**The exercise:**
Update the material starting at the line that contains "Select the List view mode" and ending at the end of the material, replacing "screenshot" with "image" and leaving everything else unchanged. Leave the pictures out of your answer.

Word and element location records
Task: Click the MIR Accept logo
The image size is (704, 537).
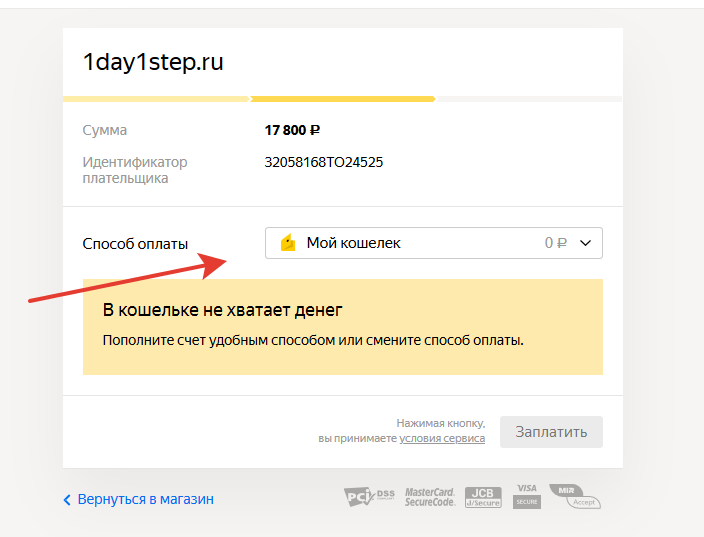Action: pos(575,496)
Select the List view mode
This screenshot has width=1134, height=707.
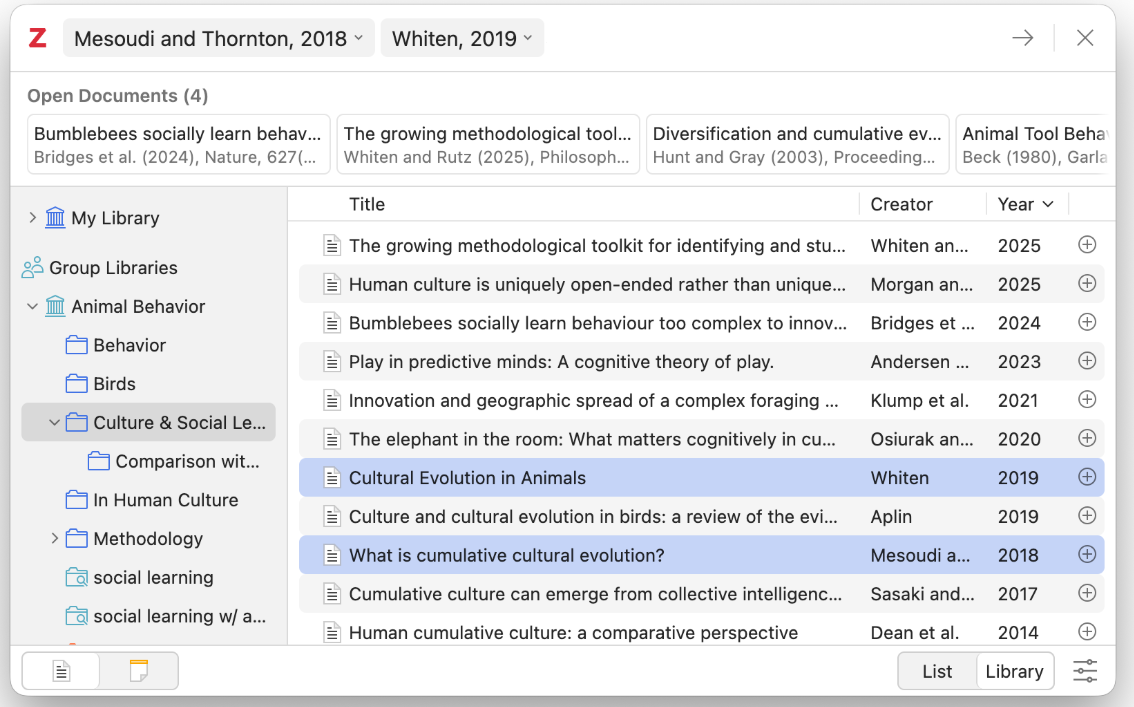click(937, 671)
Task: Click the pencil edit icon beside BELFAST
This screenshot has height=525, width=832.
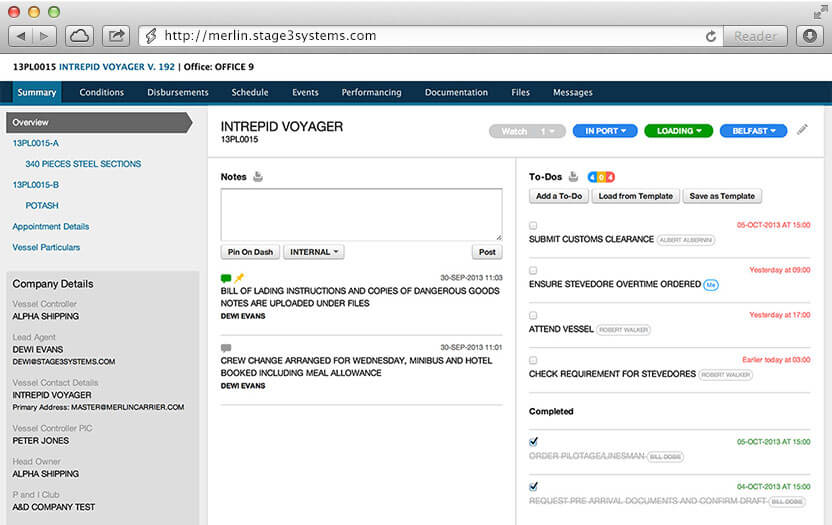Action: (x=802, y=130)
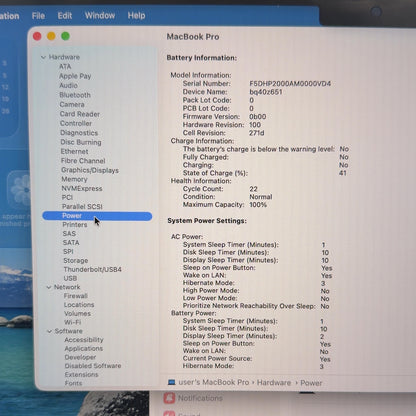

**Output below:**
Select the List view mode
This image has width=1134, height=707.
click(937, 671)
Task: Click the pencil edit icon beside BELFAST
This image has height=525, width=832.
Action: (x=802, y=130)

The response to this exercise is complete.